Jeopardy Management

Jeopardy is implemented as a tightly coupled component in TIBCO Fulfillment Order Management along with existing features like OMS, AOPD, and Orchestrator. Notifications to Jeopardy will be sent as low level API calls or through in-process communication, which is similar to other component communication. The advantages of Jeopardy Managment System are as follows:

  • Jeopardy runs in cluster-mode.
  • Jeopardy notifications are processed in synchronous, or asynchronous (batch) modes.
  • Improved performance of Jeopardy performance due to in-process (low level API calls) communication between this application's components.
  • Jeopardy is tightly coupled with orchestrator and it follows all the finite state automata states.
  • Orchestrator has complete control over the jeopardy functionality improving its performance.
  • In case of any issues, the Orchestrator rolls back any updates to a plan, or plan item, and jeopardy automatically reads the latest changes.
  • Instead of saving plan, plan item, and process component information as part of Jeopardy, all the information is now saved as part of state machine. Jeopardy reads and updates the information as part of the state machine itself.

The following diagram is a representation of the architecture of Fulfillment Order Management:

Architecture of Fulfillment Order Management

The following diagram is a representation of the Plan and Order Execution using Jeopardy:

Plan and Order Execution

In-memory (Cache) Plan and Process Component Repository

The performance of Jeopardy has been improved by an in-memory implementation of plan and process repository. The plan repository is managed as a component in the Orchestrator finite state machine. If the server is abruptly terminated, both the plan, and the process component repositories will be backed by the database that acts as a secondary level cache to safeguard the changes.

Working of in-memory cache

The in-memory cache provides local cache access and extreme performance. It uses the database as the persistence system to persist information across server startups. The Hibernate feature continues to use active spaces as a silent second level cache for any spillovers from the main memory cache.

The application uses Orchestrator state machine’s state as the primary in memory caching system. It also uses an existing Orchestrator caching and spill over mechanism to handle additional caching of data running out of memory. This practically sets no limit on the in-memory cache size.

Datastore Compatibility

A new datastore (secondary cache) has been added to the system.
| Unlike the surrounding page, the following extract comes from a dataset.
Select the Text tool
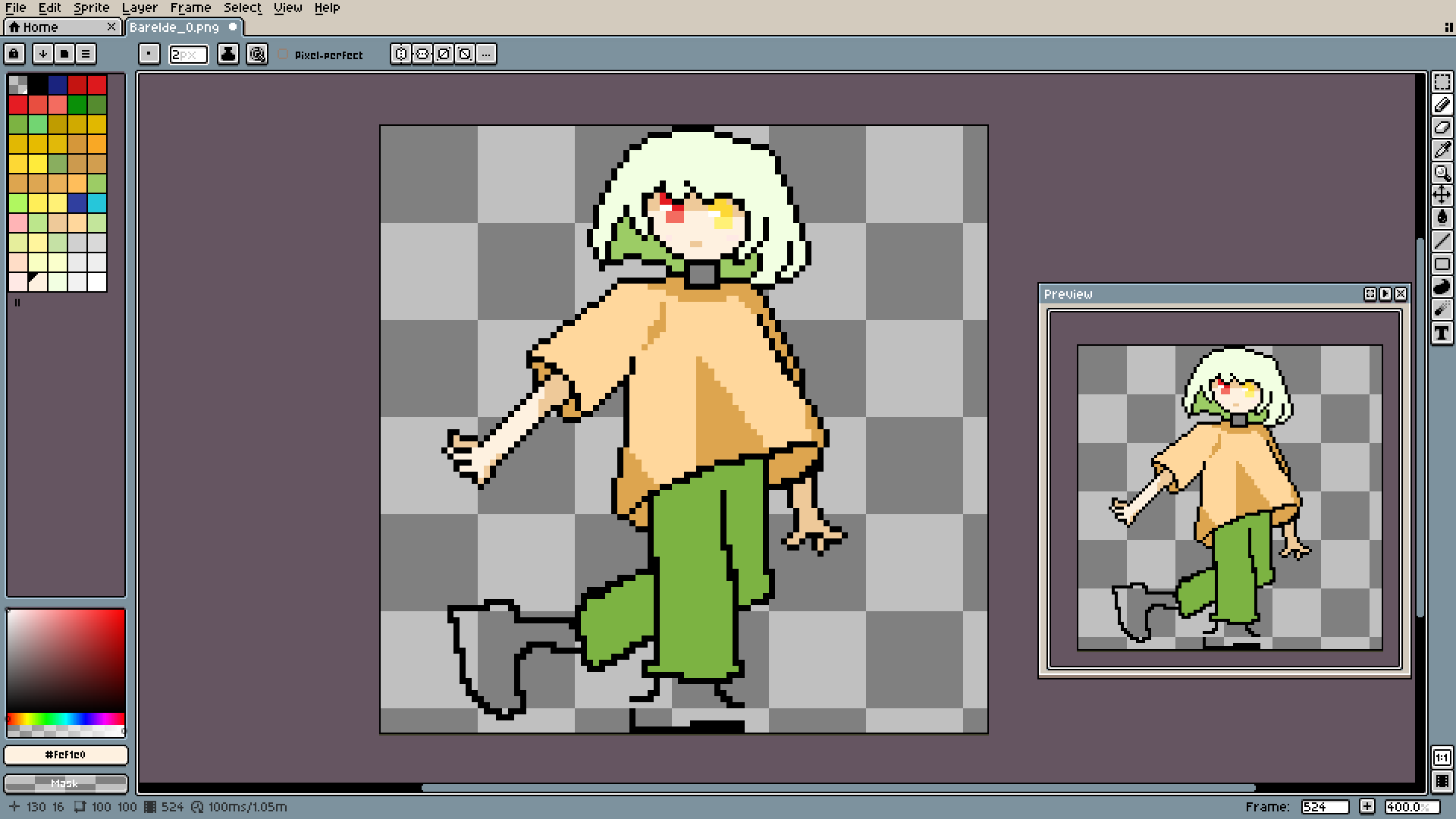The width and height of the screenshot is (1456, 819). [x=1442, y=333]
The application can now be deployed with in-memory cache along with the database as a secondary cache.

The configuration to setup the database as a datastore, can be configured in Configvalues_JEOMS.xml file as follows: 

<ConfValue description="Operation Data Store Type" name="Operational Data Store Type" propname="com.tibco.jm.config.odstoreType" sinceVersion="2.0" visibility="Advanced">
   <ConfString default="cache" value="cache" />
</ConfValue>
Note: With the colocated architectural changes, the application cannot run in standalone mode with Cache as a datastore. This restriction is added to keep the orchestrator component as a master component, to control the jeopardy notification functionalities.

Database: Secondary Cache Option

Database is implemented as a second-level cache for durability purposes. The database is configured as the application second level cache in Configvalues_JEOMS.xml file as follows: 

<ConfValue description="Operation Data Store Type" name="Operational Data Store Type" propname="com.tibco.jm.config.odstoreType" sinceVersion="2.0" visibility="Advanced">
   <ConfString default="cache" value="cache" />
</ConfValue>

Cache is the default value and the only configuration supported in colocated mode.
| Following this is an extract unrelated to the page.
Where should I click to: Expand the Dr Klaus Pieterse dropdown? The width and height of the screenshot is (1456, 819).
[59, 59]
Note: Hibernate will use active spaces as a dialect for silently maintaining in memory spill overs.

Batch Notification and Messages

Following are the notifications sent by JeOMS:

  1. JMS notification: To save jeopardy messages and risk region in the database when a jeopardy condition is detected for a plan or planItem.
  2. JMS notification: To report an alert in dashboard when a jeopardy condition is detected for a plan or planItem.
  3. Database notification: To update cache.
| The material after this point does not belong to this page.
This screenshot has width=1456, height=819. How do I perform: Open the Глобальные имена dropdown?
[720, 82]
In case of existing architecture, notifications are processed and saved into the database. Processing is sequential and not in the batch. Each notification has a dedicated connection from connection pool. With the new architecture, there are options to synchronously process the JMS notifications sequentially, and also to execute the notification in the batch.

Batch Event Processing

Events are consumed by state machine and notifications generated by the state machines that are posted to the Batch process. Events update the cache repositories for any status updates, or event notifications related to jeopardy detection. The following is the sequence of activities involved:

  1. State Machine receives the events from JMS.
  2. Events are consumed by State machine.
  3. State machine generates database notifications and JMS notifications that are posted to Batch Processes.